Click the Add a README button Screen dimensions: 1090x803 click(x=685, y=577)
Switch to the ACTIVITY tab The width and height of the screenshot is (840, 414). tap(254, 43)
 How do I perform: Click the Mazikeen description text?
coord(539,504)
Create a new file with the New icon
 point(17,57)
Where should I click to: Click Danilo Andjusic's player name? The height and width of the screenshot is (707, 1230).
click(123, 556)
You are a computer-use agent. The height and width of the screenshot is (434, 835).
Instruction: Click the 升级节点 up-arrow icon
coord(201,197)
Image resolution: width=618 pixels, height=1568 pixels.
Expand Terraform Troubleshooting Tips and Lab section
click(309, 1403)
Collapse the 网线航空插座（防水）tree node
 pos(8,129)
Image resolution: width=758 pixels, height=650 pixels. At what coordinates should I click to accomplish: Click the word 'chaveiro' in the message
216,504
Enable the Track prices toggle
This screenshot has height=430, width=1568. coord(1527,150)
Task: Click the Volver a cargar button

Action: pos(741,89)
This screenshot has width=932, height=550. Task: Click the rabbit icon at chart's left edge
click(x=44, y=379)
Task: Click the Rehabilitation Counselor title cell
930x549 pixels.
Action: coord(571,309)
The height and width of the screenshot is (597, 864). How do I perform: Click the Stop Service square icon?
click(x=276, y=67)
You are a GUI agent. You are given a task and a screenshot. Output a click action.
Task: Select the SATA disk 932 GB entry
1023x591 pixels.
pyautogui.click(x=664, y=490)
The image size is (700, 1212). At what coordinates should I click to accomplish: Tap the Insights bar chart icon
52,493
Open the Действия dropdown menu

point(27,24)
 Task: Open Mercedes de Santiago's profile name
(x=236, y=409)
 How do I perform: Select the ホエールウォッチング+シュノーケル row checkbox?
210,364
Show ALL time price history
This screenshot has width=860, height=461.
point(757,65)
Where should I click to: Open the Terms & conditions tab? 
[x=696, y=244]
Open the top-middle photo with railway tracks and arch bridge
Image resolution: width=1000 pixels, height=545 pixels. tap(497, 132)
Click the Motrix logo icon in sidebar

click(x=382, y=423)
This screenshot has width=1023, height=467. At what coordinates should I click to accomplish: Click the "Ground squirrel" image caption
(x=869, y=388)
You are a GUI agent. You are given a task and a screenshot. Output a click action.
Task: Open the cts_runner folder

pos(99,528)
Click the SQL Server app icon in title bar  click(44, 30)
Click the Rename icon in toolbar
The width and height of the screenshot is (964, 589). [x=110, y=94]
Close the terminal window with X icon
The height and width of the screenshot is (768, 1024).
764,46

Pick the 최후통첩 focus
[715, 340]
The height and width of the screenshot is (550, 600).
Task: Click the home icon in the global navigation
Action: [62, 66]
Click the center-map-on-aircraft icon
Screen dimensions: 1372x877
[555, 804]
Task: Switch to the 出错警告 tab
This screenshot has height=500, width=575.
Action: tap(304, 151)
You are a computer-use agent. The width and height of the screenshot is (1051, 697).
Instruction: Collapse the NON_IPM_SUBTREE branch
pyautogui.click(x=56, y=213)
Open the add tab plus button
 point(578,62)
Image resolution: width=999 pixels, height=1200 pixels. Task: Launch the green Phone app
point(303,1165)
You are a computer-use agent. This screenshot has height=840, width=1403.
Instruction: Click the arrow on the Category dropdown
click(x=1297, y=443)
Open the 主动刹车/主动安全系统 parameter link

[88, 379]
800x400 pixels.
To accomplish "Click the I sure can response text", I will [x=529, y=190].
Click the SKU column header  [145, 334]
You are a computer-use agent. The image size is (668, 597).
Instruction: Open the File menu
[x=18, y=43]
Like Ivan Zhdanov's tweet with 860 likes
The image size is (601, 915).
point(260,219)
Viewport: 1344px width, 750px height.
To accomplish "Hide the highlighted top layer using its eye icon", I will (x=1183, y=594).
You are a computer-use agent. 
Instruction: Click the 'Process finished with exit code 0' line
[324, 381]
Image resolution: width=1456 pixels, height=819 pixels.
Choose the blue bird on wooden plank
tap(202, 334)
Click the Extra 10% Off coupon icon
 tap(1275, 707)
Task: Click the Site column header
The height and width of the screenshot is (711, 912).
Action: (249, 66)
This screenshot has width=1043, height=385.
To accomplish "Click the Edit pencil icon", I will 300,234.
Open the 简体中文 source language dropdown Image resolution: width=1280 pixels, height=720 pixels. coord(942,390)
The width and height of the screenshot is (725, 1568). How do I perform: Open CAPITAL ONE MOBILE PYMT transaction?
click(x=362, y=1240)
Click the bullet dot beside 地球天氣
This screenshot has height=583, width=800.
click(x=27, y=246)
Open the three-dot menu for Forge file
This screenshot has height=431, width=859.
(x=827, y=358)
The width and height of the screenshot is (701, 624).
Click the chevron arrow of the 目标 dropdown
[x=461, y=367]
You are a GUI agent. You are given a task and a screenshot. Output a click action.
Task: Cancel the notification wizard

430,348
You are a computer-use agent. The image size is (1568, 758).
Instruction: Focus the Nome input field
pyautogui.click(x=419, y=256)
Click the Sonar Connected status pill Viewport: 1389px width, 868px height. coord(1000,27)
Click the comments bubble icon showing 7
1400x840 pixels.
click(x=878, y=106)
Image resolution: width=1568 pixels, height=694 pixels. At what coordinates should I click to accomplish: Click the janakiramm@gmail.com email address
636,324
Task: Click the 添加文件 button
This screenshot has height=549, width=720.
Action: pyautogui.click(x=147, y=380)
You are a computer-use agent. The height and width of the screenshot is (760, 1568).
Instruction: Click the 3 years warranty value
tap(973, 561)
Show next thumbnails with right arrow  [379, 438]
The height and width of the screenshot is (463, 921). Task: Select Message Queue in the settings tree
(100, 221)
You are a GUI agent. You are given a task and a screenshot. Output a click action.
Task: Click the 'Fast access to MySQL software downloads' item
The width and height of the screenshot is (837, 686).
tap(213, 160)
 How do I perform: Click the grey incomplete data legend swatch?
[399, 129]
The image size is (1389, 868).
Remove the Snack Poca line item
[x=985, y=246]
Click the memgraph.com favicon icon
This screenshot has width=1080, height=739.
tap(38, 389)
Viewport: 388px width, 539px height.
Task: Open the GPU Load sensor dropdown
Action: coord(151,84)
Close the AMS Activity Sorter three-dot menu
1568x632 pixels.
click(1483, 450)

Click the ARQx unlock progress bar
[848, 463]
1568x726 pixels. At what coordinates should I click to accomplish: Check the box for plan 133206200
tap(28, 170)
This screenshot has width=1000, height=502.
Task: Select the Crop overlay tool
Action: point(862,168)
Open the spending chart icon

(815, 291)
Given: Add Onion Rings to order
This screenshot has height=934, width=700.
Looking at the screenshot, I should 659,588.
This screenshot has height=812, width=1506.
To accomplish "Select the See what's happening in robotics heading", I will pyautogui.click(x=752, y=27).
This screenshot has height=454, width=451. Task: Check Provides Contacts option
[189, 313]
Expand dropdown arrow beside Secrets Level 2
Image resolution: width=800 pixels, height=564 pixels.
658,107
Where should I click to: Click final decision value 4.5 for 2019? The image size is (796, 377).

_ _ _ _

• YOUR OBJECTIVE
An exact repetition of the material above is required, from its first line through the line holding "is (434, 835).", with nothing added.

• RESPONSE TO THIS EXERCISE
Click the Add a README button Screen dimensions: 1090x803 click(x=685, y=577)
Switch to the ACTIVITY tab The width and height of the screenshot is (840, 414). tap(254, 43)
 How do I perform: Click the Mazikeen description text?
coord(539,504)
Create a new file with the New icon
 point(17,57)
Where should I click to: Click Danilo Andjusic's player name? The height and width of the screenshot is (707, 1230).
click(123, 556)
You are a computer-use agent. The height and width of the screenshot is (434, 835).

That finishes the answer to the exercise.